Larry Silverstein shared this sentiment at the topping out of 4 World Trade Center on Monday, his shiny new office building that remains half empty. “My hunch is, we’re going to do fine,” he said, pointing to the drift of New Yorkers to both live and work in Downtown and Brooklyn.
There are other demographic shifts afoot, as well, though, that could undermine the success of the city’s plan. If one area has flourished during the past few years it is not Midtown East or Hudson Yards but Midtown South. As financial firms, with their love of shiny buildings and vast trading floors, have retrenched, the city’s tech sector has flourished, and it largely prefers old buildings to new. Even those firms moving to Midtown, like Facebook and Twitter, are setting up shop on Madison Avenue, filling spaces that are more Mad Men than Blade Runner. “We don’t know what the office of the future will look like yet,” Mr. Mann said.
Mr. Rudin pointed out that the two do not have to be mutually exclusive. “We need office space of all types for all types of tenants,” he said. “The important thing is that we plan for the future.”
The past is an issue, as well, as some preservationists worry about taking a full accounting of Midtown’s historic fabric before we begin bulldozing it. “I’ll be the first to admit that just because a building is X years old doesn’t mean it’s worth saving and reusing,” said Peg Breen, president of the Landmarks Conservancy. “But we can’t just plow it all under and build Midtown anew. Why bulldoze the place without seeing what’s there first.”

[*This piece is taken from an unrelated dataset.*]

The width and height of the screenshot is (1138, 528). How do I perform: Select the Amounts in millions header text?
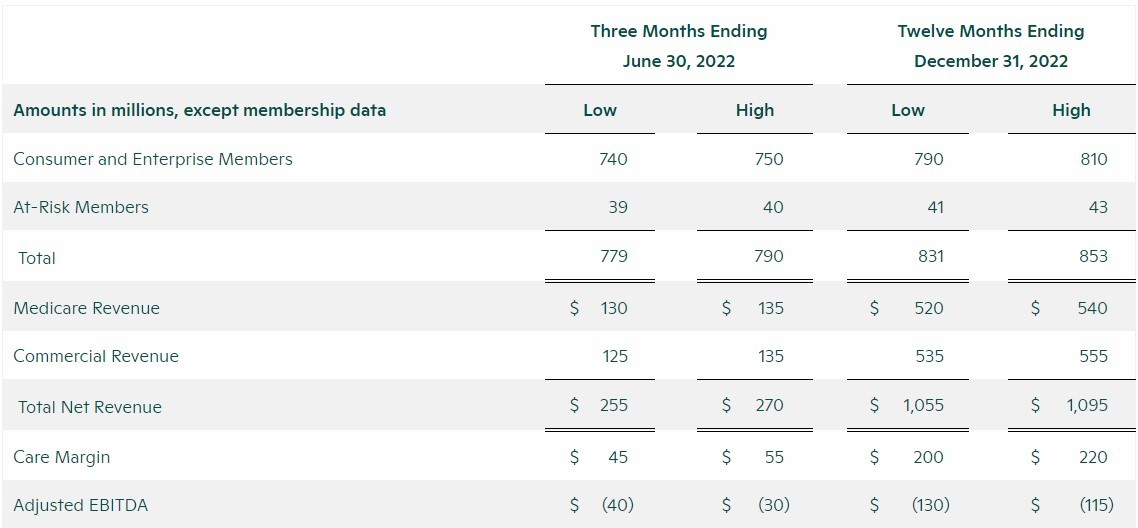pyautogui.click(x=200, y=110)
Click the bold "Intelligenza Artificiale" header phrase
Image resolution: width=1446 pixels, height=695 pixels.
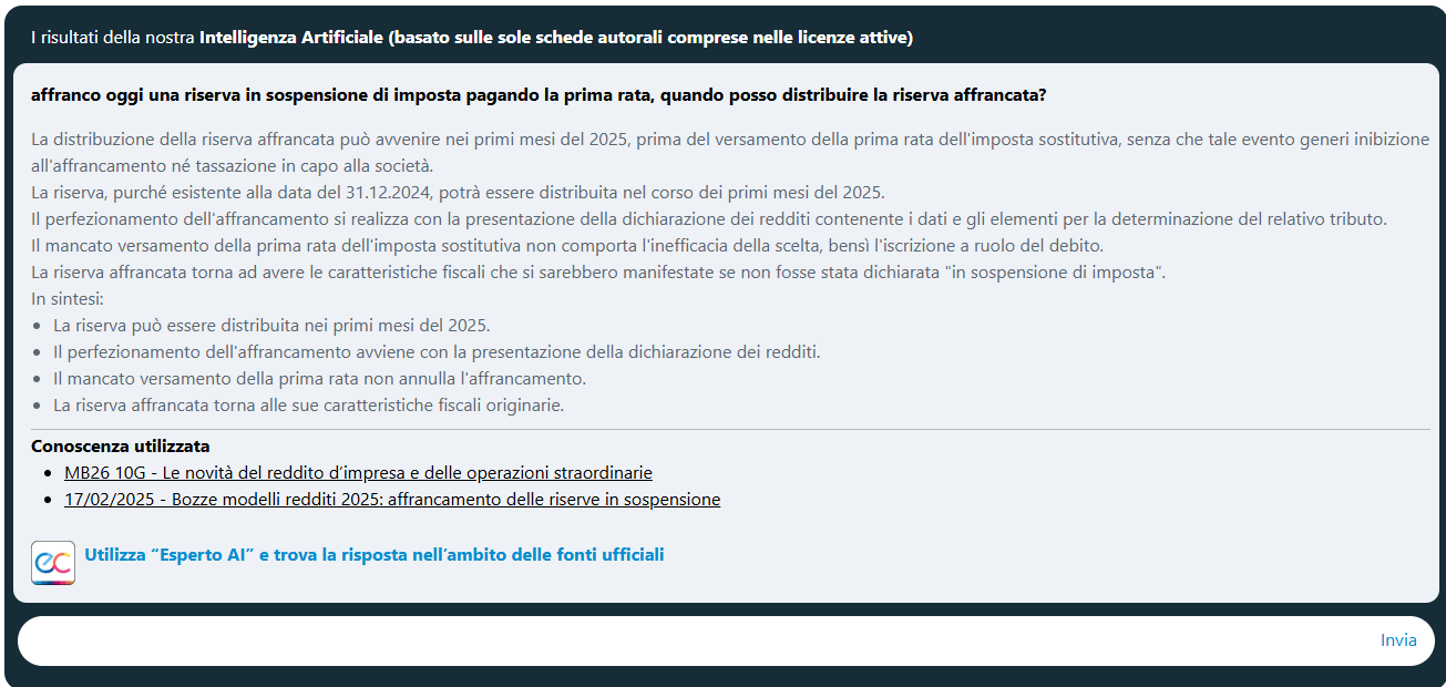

Vishaan Chakrabarti, director of Columbia University’s real estate development program and former head of the Department of City Planning’s Manhattan office, warned against knee-jerk preservation in the heart of Midtown. “This is the engine for the entire city,” he said. “We cannot freeze it in amber. If we do, we’ll end up like Paris, a museum and nothing else.” Pro-development types love invoking Paris. It is the bête noire of businessmen the world over, apparently.
Still, the city argues that it is not obsessing over Midtown but instead finally giving it the attention it was used to in the past after a fair amount of neglect. “Really, this is a response to the five borough economic plan, which has focused outside of Midtown more than any administration ever has, I think,” Mr. Steel said.
This could be the case in more ways than one, as some traditional Midtown heavyweights, like SL Green, have felt neglected amidst the city’s westward expansion. Earlier this month, The Journal revealed that the city’s largest commercial landlord had teamed up with Hines, another player who has mostly developed along Third and Lex, to replace a clutch of turn-of-the-century buildings immediately west of Grand Central, on 42nd Street between Madison and Vanderbuilt avenues. The city freely admits that it is working with local stakeholders to craft its plan but denies that they are the ones sketching it out.
“We will listen to what our partners in the private sector have to say, as well as the community, but this is definitely the mayor and his team’s plan,” Mr. Steel said. One City Hall source even called it “Bob Steel’s baby,” the marquee project of the deputy mayor since he joined the administration two years ago.